A couple of months ago I noted that the breadth of available choices is what makes the U.S. beverage market—especially beer and spirits—the envy of the rest of the world. I witness this as a consumer, as much as I do as an industry observer. I frequent a lot of bars that boast, 25, 50, even 100 tap handles. Their whiskey lists are intimidatingly robust; I don’t think I’ll get to try half of the items on the menu in this lifetime.
But is such on-premise abundance always a good thing?
At many of my local haunts, it’s not uncommon for Monday’s chalkboard list of what’s on tap to look nothing like the one on Thursday. There’s a complete turnover. If you happened to like something you tried Monday night, you’re out of luck if you want to drink it again later in the week. And I’m as guilty of enabling this as anyone. My M.O., more often than not, is to try something new rather than default to the familiar. When there’s wait service, the server returns to my table and usually asks, “Could I get you another X?” My response tends to be, “No, this time I’ll have Y.”

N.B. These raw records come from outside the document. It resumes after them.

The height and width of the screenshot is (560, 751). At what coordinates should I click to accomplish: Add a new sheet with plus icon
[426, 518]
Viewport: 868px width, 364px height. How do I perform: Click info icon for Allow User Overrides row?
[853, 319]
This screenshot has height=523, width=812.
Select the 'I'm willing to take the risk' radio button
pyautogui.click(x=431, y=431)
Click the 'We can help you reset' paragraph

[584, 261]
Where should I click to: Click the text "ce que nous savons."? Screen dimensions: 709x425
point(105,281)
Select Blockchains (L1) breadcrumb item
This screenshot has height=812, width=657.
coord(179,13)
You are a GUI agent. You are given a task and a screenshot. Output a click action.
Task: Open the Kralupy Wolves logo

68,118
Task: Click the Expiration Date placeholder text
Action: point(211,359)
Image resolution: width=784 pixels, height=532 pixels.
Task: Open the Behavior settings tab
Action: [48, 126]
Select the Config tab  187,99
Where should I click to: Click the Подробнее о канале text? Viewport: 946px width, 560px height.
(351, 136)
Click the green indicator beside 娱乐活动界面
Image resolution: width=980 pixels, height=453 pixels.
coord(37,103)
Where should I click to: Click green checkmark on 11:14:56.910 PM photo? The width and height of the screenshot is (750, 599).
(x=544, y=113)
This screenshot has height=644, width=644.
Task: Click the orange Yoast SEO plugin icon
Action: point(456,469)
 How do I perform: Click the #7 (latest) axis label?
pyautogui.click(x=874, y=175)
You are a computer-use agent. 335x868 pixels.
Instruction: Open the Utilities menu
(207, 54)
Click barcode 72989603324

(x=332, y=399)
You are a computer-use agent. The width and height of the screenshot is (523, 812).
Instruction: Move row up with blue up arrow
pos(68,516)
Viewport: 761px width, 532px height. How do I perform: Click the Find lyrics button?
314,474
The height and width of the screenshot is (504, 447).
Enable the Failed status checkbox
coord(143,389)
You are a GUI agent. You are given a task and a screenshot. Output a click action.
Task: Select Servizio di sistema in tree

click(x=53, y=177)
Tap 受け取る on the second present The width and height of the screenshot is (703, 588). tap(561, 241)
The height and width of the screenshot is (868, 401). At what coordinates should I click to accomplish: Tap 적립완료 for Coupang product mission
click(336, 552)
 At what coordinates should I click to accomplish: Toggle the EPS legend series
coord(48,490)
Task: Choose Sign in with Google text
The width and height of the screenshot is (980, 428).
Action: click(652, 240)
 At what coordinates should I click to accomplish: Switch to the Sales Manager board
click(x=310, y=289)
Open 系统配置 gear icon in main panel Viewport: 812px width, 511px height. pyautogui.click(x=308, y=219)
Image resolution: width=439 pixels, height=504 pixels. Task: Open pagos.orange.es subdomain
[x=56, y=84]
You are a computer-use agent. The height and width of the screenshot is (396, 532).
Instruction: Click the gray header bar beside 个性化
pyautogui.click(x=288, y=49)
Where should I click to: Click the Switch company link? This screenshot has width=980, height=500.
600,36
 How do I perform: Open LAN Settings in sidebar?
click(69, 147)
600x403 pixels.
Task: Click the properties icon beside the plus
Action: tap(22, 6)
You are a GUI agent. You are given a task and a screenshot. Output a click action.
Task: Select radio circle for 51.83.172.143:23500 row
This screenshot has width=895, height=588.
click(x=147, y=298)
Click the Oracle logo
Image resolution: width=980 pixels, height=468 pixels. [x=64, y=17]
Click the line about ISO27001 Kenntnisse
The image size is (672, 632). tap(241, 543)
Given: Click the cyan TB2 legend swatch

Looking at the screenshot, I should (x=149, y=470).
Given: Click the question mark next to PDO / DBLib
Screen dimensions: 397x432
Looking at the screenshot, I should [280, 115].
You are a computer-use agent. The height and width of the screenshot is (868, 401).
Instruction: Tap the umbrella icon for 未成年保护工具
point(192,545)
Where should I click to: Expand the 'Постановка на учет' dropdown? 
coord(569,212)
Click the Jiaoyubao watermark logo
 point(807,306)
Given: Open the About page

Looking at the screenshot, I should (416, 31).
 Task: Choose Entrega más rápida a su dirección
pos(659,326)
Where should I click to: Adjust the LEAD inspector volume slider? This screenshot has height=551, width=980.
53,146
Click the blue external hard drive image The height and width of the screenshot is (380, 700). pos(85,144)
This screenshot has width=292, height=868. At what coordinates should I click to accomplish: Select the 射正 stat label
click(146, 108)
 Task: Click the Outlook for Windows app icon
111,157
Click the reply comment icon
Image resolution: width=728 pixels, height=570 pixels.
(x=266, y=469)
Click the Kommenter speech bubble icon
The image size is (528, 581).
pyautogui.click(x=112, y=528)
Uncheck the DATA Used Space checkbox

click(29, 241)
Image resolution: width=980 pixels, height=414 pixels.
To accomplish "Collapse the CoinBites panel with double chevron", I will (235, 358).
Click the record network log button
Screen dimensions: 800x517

More than a few distributor reps with whom I’ve spoken have admitted that while it’s great that their on-premise accounts are eager to buy so many small, up-and-coming brands, it stresses their entire system to fulfill such variable demands so frequently. It’s not just a huge order of a handful of high-velocity SKUs anymore. It’s an epic series of micro-orders of much lower-volume products.
Distributors, to their credit, have adapted fairly well to this new normal.
The real potential casualty in all this, however, is brand loyalty. I know, I know, marketers always tell me “On-premise is where consumers experiment and off-premise is where they’ll buy the six-pack of the beer or a bottle of the bourbon they discovered during the course of their experimentation.”
But shouldn’t we be worried that, essentially, on-premise is completely ceding any notion of brand allegiance to the off-premise?
The craft beer world and now, to some extent, the craft spirits talk about the “wine-ification” of their products. The dark side of that dynamic is that when menus turn over so quickly to keep up with consumers’ brand A.D.D. (again, guilty as charged), bar and restaurant patrons are just going to order by style, not brand, as is often the case with wine. I.P.A. will be the new Cabernet. And don’t think that this behavior won’t spill over into the off-premise as well. It already happens off-premise with wine and I have witnessed it on occasion with beer and spirits. Consumer: “Do you have Russian River Pliny the Elder?” Retailer: “No, but we just got a couple of bomber bottles of this double IPA from a new brewery that just opened in Virginia.” Consumer: “Great, what brewery?” Retailer: “I don’t remember.” Consumer: “Whatever, I’ll take it.”
And with that brief commercial exchange, another tiny nail is driven in the coffin of brand loyalty.